# Document segment
+-------+

21 January 2009, 12:25:05

Simon Riggs wrote:
> Right now we've got a variety of index types that are *not* flourishing
> (hash, bitmap, grouped).

Hash indexam has been in core for ages, and yet no-one has bothered to 
implement WAL logging. If I've understood correctly, it has been now 
been revamped in 8.4 so that there's a performance use case to use it. I 
wouldn't be surprised if someone (GSoC?) implements WAL logging for it 
for 8.5.

Bitmap indexes required significant changes to the rest of the system, 
the indexam API in particular.

By "grouped", I presume you mean my grouped index tuples patch, aka 
clustered indexes. That too required changes to the indexam API, and 
even if it didn't, I can guarantee that I wouldn't spend any more time 
on it than I do now (= 0) if it was on pgfoundry.

> If we allow them to develop as separate
> projects, then whenever they are ready they can be used with particular
> releases.

Developing a new indexam is not something you do over the weekend. It's 
a long way from design to an implementation robust enough that anyone 
cares about crash recovery. Short-circuiting the release cycle with a 
plugin won't get you a production-ready indexam much sooner.

--   Heikki Linnakangas  EnterpriseDB   http://www.enterprisedb.com

Re: rmgr hooks (v2)

From

Simon Riggs

Date:

21 January 2009, 12:35:39

On Wed, 2009-01-21 at 16:07 +0000, Gregory Stark wrote:
> 
> > The plugin approach was suggested because it brings together so many
> use cases in one and adds missing robustness to a case where we
> already have extensibility. Extensibility is about doing things for
> specific implementations *without* needing to patch Postgres, not just
> allowing external projects to exist alongside.

+-------+

# Data records
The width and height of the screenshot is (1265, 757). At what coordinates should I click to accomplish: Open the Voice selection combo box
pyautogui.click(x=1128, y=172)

+-------+

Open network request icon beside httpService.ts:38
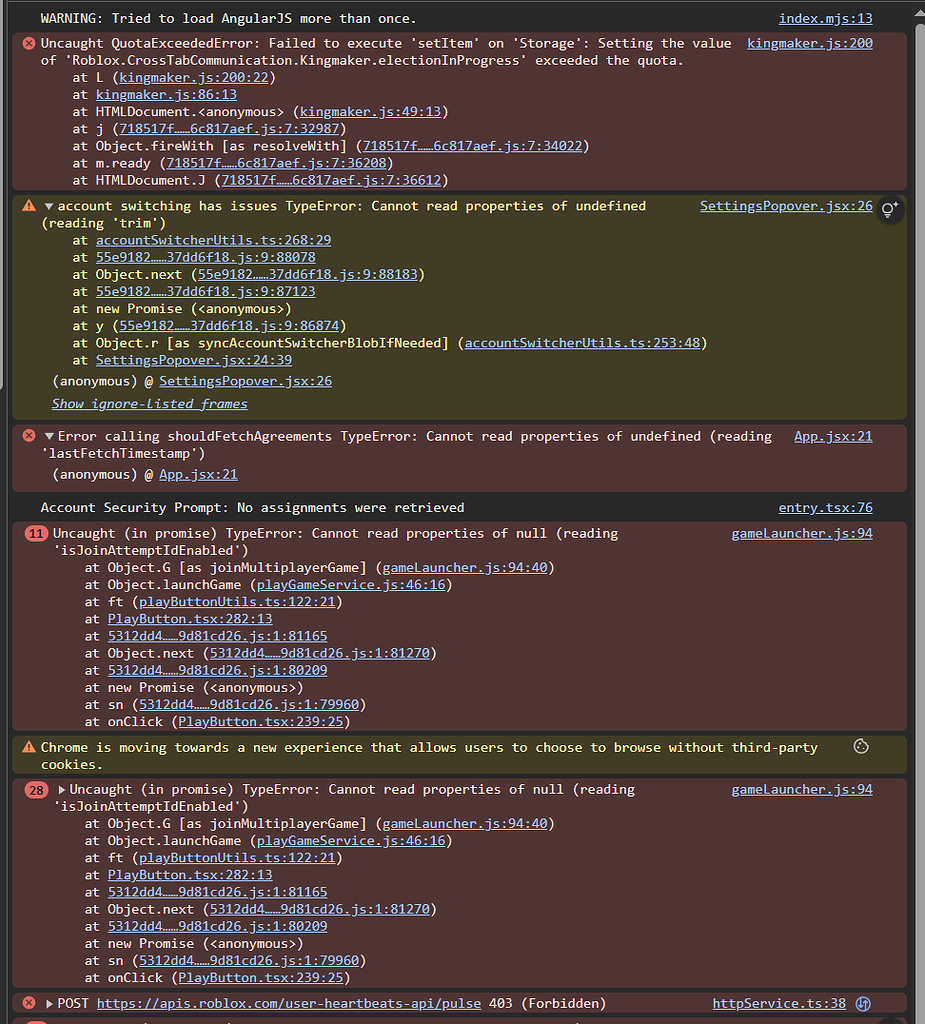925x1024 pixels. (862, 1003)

+-------+

# Challenges
1. Reproduce everything in the mailing-list thread on index types above, from "Hash indexam has" down to "API in particular.".
2. Do these statements agree with the mailing-list thread on index types above? For each, answer yes or no and quote the words that decide it.
(a) Hash indexes have long been in core, yet nobody has implemented WAL logging for them.
(b) Bitmap indexes could be added without changing the indexam API.
(c) Using a plugin to get around the release cycle will produce a production-ready indexam much sooner.
3. Pick up the mailing-list thread on index types above where it stops, and continue it.

# Answers for this exercise
1.
Hash indexam has been in core for ages, and yet no-one has bothered to 
implement WAL logging. If I've understood correctly, it has been now 
been revamped in 8.4 so that there's a performance use case to use it. I 
wouldn't be surprised if someone (GSoC?) implements WAL logging for it 
for 8.5.

Bitmap indexes required significant changes to the rest of the system, 
the indexam API in particular.

2.
(a) Yes: "Hash indexam has been in core for ages, and yet no-one has bothered to implement WAL logging."
(b) No: "Bitmap indexes required significant changes to the rest of the system, the indexam API in particular."
(c) No: "Short-circuiting the release cycle with a plugin won't get you a production-ready indexam much sooner."

3.
> 
> I think a generic plugin architecture is *too* many use cases. That is
> it's too flexible and doesn't make any promises at all of what its
> intended to do. 

I agree. I don't see providing the plugin capability should prevent
provision of further features in this area. Indeed, I see it as a way of
encouraging people to write stuff for Postgres, which we then reel
slowly back into core, if it is robust enough and general purpose
enough. My model is PL/Proxy: the capability we will eventually gain in
Core will be because we gave solution designers a free hand to invent
and a free hand to overcome obstacles in months, not years. Solutions
now, better solutions later. 

> I'm not sure though, your comments in the other email make me think
> there might be more to the patch that I had the impression was there.
> Will now go read the patch and see if I was mistaken.

Thank you.

-- Simon Riggs           www.2ndQuadrant.comPostgreSQL Training, Services and Support

Re: rmgr hooks (v2)

From

Heikki Linnakangas

Date:

21 January 2009, 12:38:49

Simon Riggs wrote:
> So you *must* replay catalog entries and recreate the original catalog
> in exact synchronisation with reading WAL files. Recreating the catalog
> can only be done by Postgres itself.

The startup process doesn't have a relcache, so this rmgr patch is 
nowhere near enough to enable that. If I understood correctly, the hot 
standby patch doesn't change that either.

--   Heikki Linnakangas  EnterpriseDB   http://www.enterprisedb.com

Re: Pluggable Indexes (was Re: rmgr hooks (v2))

From

Bruce Momjian

Date:

21 January 2009, 12:40:37

Heikki Linnakangas wrote:
> Simon Riggs wrote:
> > Right now we've got a variety of index types that are *not* flourishing
> > (hash, bitmap, grouped).
> 
> Hash indexam has been in core for ages, and yet no-one has bothered to 
> implement WAL logging. If I've understood correctly, it has been now 
> been revamped in 8.4 so that there's a performance use case to use it. I 
> wouldn't be surprised if someone (GSoC?) implements WAL logging for it 
> for 8.5.
> 
> Bitmap indexes required significant changes to the rest of the system, 
> the indexam API in particular.
> 
> By "grouped", I presume you mean my grouped index tuples patch, aka 
> clustered indexes. That too required changes to the indexam API, and 
> even if it didn't, I can guarantee that I wouldn't spend any more time 
> on it than I do now (= 0) if it was on pgfoundry.
> 
> > If we allow them to develop as separate
> > projects, then whenever they are ready they can be used with particular
> > releases.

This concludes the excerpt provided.